Bert Config: Num attention heads

Hi, I am using the BertConfig to create a encoder decoder model in the following way:

encoder = BertConfig()
decoder = BertConfig()
config = EncoderDecoderConfig.from_encoder_decoder_configs(encoder, decoder)
bert2bert = EncoderDecoderModel(config=config)
bert2bert.config.decoder.is_decoder = True
bert2bert.config.decoder.add_cross_attention = True

bert2bert.config.encoder.num_attention_heads = 12
print(bert2bert.encoder.num_parameters(only_trainable=True),bert2bert.encoder.config.num_attention_heads)

With default attention heads 12 the trainable parameters and attention heads at encoder are as below

86742528, 12

However when I try to change the number of attention heads to 4, the number of trainable parameters does not change while the value for number of attention heads changes (as below). Can anyone help me out?

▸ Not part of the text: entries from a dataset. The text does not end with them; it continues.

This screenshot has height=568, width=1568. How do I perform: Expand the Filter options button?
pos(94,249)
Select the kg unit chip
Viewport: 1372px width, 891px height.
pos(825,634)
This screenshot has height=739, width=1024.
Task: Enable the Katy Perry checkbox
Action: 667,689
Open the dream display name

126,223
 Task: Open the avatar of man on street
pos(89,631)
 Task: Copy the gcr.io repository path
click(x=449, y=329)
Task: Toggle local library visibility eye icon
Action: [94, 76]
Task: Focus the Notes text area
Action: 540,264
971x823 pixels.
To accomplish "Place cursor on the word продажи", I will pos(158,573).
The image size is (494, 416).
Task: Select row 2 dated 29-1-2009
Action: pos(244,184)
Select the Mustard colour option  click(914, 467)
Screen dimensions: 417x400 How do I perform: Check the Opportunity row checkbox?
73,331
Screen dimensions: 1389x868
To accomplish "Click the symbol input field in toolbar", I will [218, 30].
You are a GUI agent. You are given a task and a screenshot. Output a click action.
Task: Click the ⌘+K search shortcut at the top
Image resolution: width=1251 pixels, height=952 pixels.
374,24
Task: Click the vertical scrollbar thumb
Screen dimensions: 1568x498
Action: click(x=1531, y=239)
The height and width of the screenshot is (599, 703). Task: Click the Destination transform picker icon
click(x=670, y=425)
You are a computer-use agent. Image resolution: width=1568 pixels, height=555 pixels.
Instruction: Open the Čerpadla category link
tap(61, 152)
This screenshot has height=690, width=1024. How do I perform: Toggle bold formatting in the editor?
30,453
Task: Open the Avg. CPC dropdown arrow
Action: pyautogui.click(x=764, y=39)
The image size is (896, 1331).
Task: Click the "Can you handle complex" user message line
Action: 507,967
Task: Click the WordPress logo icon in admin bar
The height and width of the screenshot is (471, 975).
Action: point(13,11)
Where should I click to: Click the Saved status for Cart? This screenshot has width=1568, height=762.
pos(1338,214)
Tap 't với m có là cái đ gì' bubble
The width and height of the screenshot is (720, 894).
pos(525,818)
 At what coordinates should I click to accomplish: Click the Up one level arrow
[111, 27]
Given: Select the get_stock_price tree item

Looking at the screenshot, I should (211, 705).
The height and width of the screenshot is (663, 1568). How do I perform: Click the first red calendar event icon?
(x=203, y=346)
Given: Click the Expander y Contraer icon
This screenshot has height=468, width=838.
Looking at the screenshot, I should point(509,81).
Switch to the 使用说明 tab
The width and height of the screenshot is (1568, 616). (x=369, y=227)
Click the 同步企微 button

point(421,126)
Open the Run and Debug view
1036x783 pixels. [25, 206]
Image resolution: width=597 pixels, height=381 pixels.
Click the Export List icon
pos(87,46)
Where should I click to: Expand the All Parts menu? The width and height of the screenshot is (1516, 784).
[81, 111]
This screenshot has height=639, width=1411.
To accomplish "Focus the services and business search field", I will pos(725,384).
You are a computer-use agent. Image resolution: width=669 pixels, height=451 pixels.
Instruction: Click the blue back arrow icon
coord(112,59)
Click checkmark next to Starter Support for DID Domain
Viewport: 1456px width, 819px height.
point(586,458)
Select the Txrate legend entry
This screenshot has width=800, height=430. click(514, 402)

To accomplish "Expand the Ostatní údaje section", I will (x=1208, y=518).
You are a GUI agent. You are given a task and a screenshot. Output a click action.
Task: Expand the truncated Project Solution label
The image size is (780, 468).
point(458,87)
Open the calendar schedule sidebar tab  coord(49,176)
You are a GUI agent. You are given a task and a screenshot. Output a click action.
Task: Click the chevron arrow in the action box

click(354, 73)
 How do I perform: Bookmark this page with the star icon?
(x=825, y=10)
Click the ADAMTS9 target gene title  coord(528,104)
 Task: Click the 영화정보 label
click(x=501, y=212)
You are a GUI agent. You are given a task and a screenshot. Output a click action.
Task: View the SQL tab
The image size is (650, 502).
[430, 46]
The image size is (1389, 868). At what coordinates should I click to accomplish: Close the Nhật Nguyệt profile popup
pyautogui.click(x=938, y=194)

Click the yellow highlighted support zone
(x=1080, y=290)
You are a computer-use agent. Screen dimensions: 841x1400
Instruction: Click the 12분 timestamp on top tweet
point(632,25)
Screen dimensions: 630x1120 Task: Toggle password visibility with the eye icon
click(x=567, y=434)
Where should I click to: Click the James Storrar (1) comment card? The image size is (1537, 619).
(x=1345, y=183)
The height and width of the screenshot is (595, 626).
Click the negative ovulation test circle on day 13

bert2bert.config.decoder.add_cross_attention = True
bert2bert.config.encoder.num_attention_heads = 4
print(bert2bert.encoder.num_parameters(only_trainable=True), bert2bert.encoder.config.num_attention_heads)

(86742528, 4)

@valhalla . Could you may be help me out here ? If this is an expected behavior or not ?

The total number of attention parameters won’t change. When there are 12 attention heads, Q, K and V matrices are split into 12 smaller versions as “heads”. When you specify 4 attention heads, the same thing happens.